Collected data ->
§ §
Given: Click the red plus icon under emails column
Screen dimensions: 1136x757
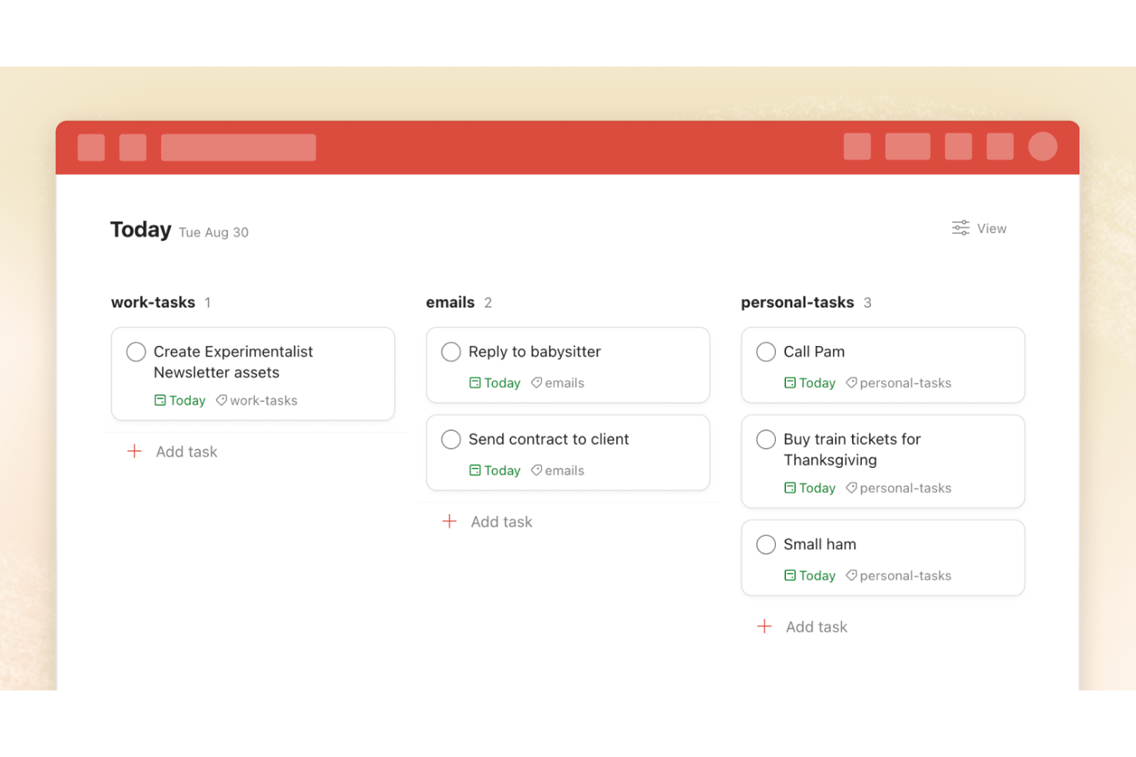Looking at the screenshot, I should pyautogui.click(x=449, y=522).
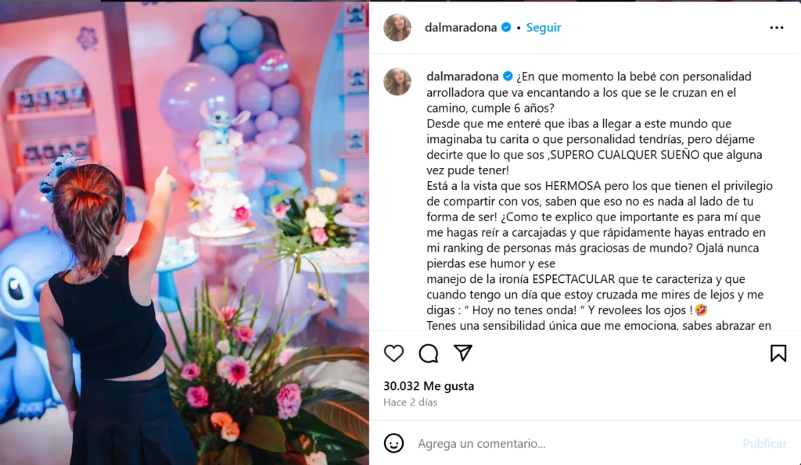Click the Hace 2 días timestamp

410,402
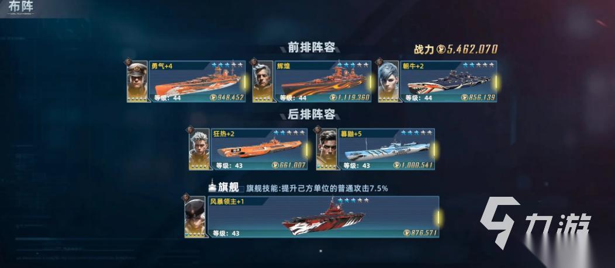This screenshot has width=615, height=268.
Task: Open the 风暴领主+1 flagship commander portrait
Action: [195, 217]
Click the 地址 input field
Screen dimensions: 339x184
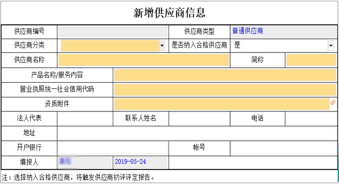197,133
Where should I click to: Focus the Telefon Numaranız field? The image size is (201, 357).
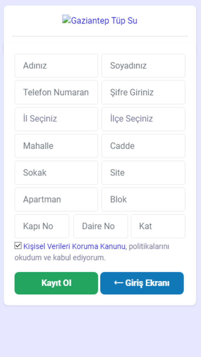coord(56,92)
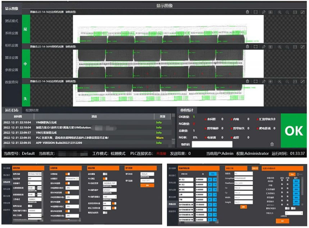Clear statistics with trash icon near OK
Viewport: 309px width, 228px height.
(x=272, y=144)

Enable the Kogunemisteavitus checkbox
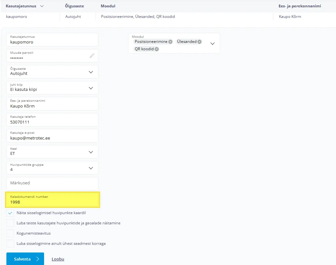[10, 233]
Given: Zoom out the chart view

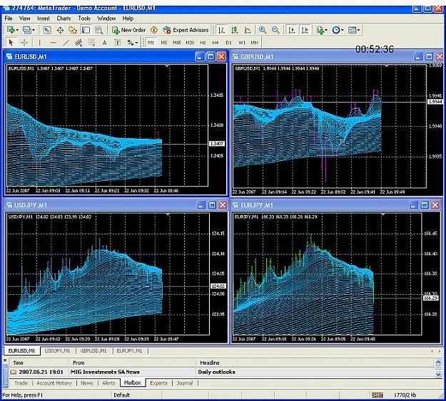Looking at the screenshot, I should point(275,30).
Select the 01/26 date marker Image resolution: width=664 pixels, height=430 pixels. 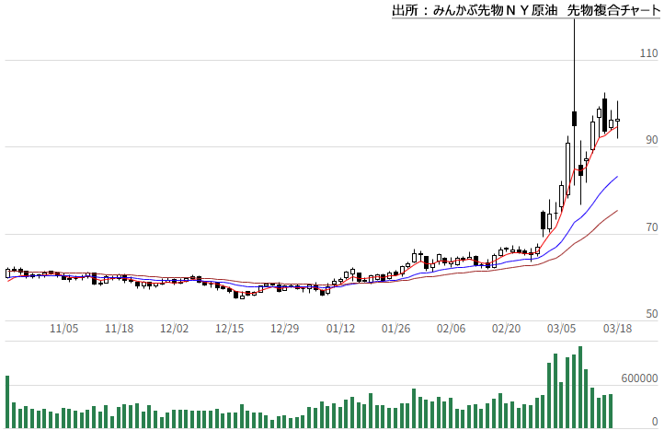(x=395, y=328)
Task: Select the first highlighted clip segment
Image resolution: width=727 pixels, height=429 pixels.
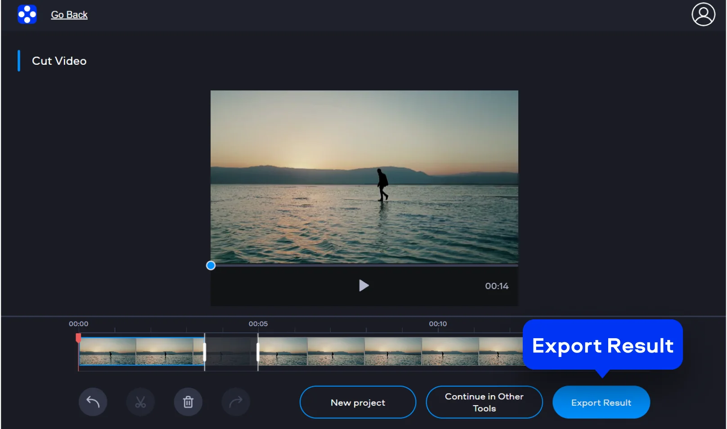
§ §
What you are asked to do -> Only the lines from the line with "Task: Select the" through the end of the entries above, copied exactly and with both ends included, belong in the response; the pictures do not.

Answer to the exercise ->
Task: Select the first highlighted clip segment
Image resolution: width=727 pixels, height=429 pixels.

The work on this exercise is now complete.